Agenda and draft minutes

Health and Wellbeing Board - Wednesday 26 March 2014 9.30 a.m.

Venue: Town Hall, The Crofts, Moorgate Street, Rotherham. S60 2TH

Contact: Dawn Mitchell 01709 822062  Email: dawn.mitchell@rotherham.gov.uk

Items
No. Item

83.

Questions from Members of the Press and Public

Minutes:

A member of the public asked, given the impending launch of consultation on the Care Bill, if there were to be any events for stakeholder consultation?

 

Tom Cray, Strategic Director, Neighbourhoods and Adult Services, reported that there had been stakeholder meetings during the past 12 months the feedback from which had been that there should be separate events to allow focussed discussions.  Accordingly, a series of events would be organised the first of which would be before the Summer.

84.

Minutes of Previous Meeting pdf icon PDF 72 KB

Minutes:

Resolved:-  That the minutes of the meeting held on 19th February, 2014, be approved as a correct record.

 

Arising from Minute No. S75 (Flu Vaccination Programme), Brian Hughes reported that it was an issue still be discussed across the region.

85.

Communications pdf icon PDF 1 MB

-        Offer of Peer Review

-        Rotherham Heart Town Annual Report 2013

Minutes:

(a)    Rotherham Foundation Trust

The Board’s congratulations were recorded to Louise Barnett who had been formally appointed as the Chief Executive.

 

(b)           Peer Review

The Chairman reported that the LGA had an offer for Health and Wellbeing Board’s to have a peer challenge, which involved a group of peers from other areas coming into the Council and reviewing the work of the Board over a 4 day period.

 

It was noted that other Health and Wellbeing Boards in the area had taken up the offer.

 

It was felt that the detail of the review was required as well as any resource implications.

 

Resolved:-  (1)  That contact be made with the Local Government Association with regard to taking up the offer of a Peer Review.

 

(c)           Rotherham Heart Town Annual Report 2013

The Board noted the Rotherham Heart Town Annual Report 2013 which highlighted the work that had taken place during the year.

 

(d)           Motor Neurone Disease

The Chairman reported receipt of correspondence from the Motor Neurone Disease Association requesting sign up to the MND Charter “achieving quality of life, dignity and respect for people with MND and their carers”.

 

Resolved:-  (2)  That the Charter be circulated to all members of the Board.

86.

National Energy Action Fuel Poverty

-       Catherine Homer, Public Health Specialist, and a representative from National Energy Action to present

Minutes:

Catherine Homer, Public Health Specialist, and Kath McDaid, National Energy Action, gave the following powerpoint presentation:-

 

Winter Warmth – Preparation for Winter

Project Aims

-          HWB members understand that strategic objectives are being delivered at community level via formal process mechanisms

-          Delivering the Fuel Poverty Priority

-          Community Involvement Officers and other key front line professionals understanding and knowledge of the causes and solutions to cold, damp homes is improved, resulting in signposting and one-to-one support

-          Key strategic players aware of fuel poverty agenda and linkages to the Health and Wellbeing Strategy

 

What happened?

-          Facilitate meeting including HWB Elected Members and Council Officers – focus localities of Brampton Bierlow, Wentworth and Harley

-          Fuel Poverty briefing for Councillors and interested parties

-          Discrete training

-          2 workshops

-          Community events

-          Feedback to Health and Wellbeing Board

 

What people said

-          “impression that people buying own homes are wealthy but not the case as people tell me that they are struggling”

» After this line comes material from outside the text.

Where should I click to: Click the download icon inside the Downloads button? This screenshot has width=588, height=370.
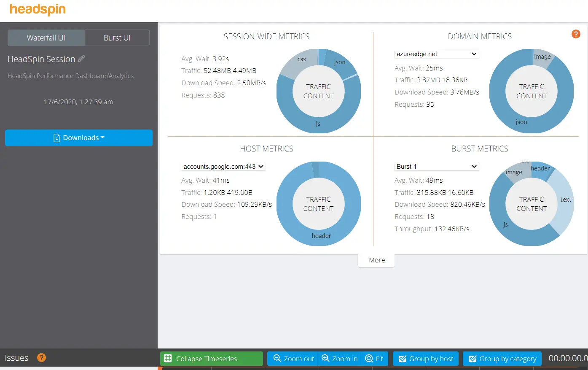tap(56, 138)
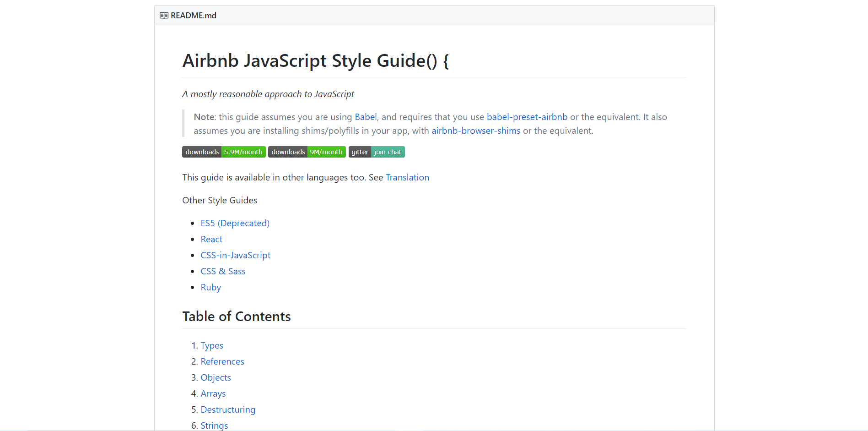Viewport: 868px width, 431px height.
Task: Click the README.md book icon
Action: click(164, 16)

-          “large areas of the Ward are made up of picturesque countryside however rural fuel poverty is a blight on many resident’s lives”

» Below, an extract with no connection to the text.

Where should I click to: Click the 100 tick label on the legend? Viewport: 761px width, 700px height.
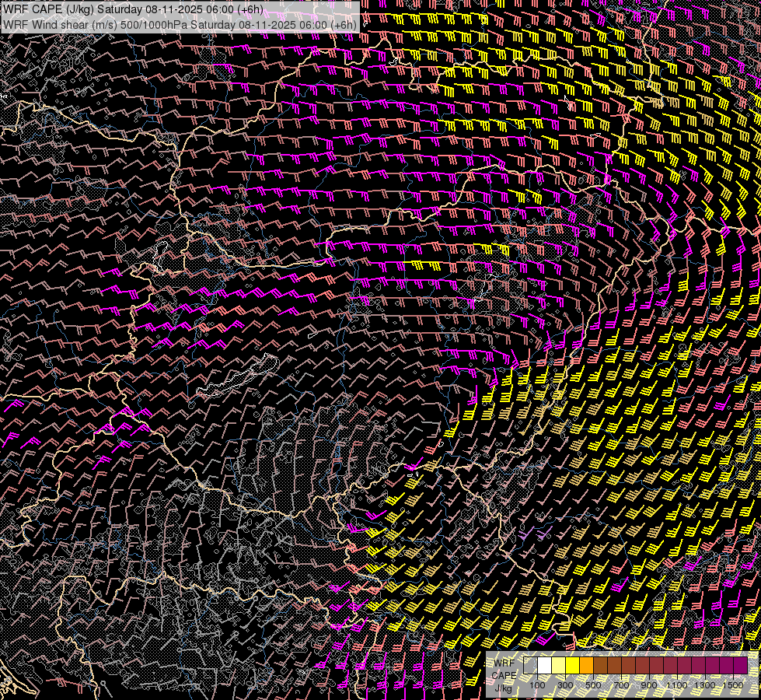(537, 685)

-          “we can’t stop now – we have to keep it rolling, this project has been worthwhile because Fuel Poverty is a taboo subject, it is not recognised in general and now people are talking about it”

-          “recognition needed that these areas are not classed as deprived but have high levels of fuel poverty – different problems associated with both properties and residents”

-          “dealing with fuel poverty must rank highly in the prevention and early intervention aspects of our joint activities recognising the effects on all age ranges, young families and the elderly”

 

Unintended Outcomes

-          Many of the services and officers engaged in the project have formed networks aside from their own areas of speciality

-          Elected and Parish Councillors have together discussed sustaining the momentum within their local areas

-          Stronger effective links with the Fitzwilliam Wentworth estate

-          Developed a network who are “Green Deal ready”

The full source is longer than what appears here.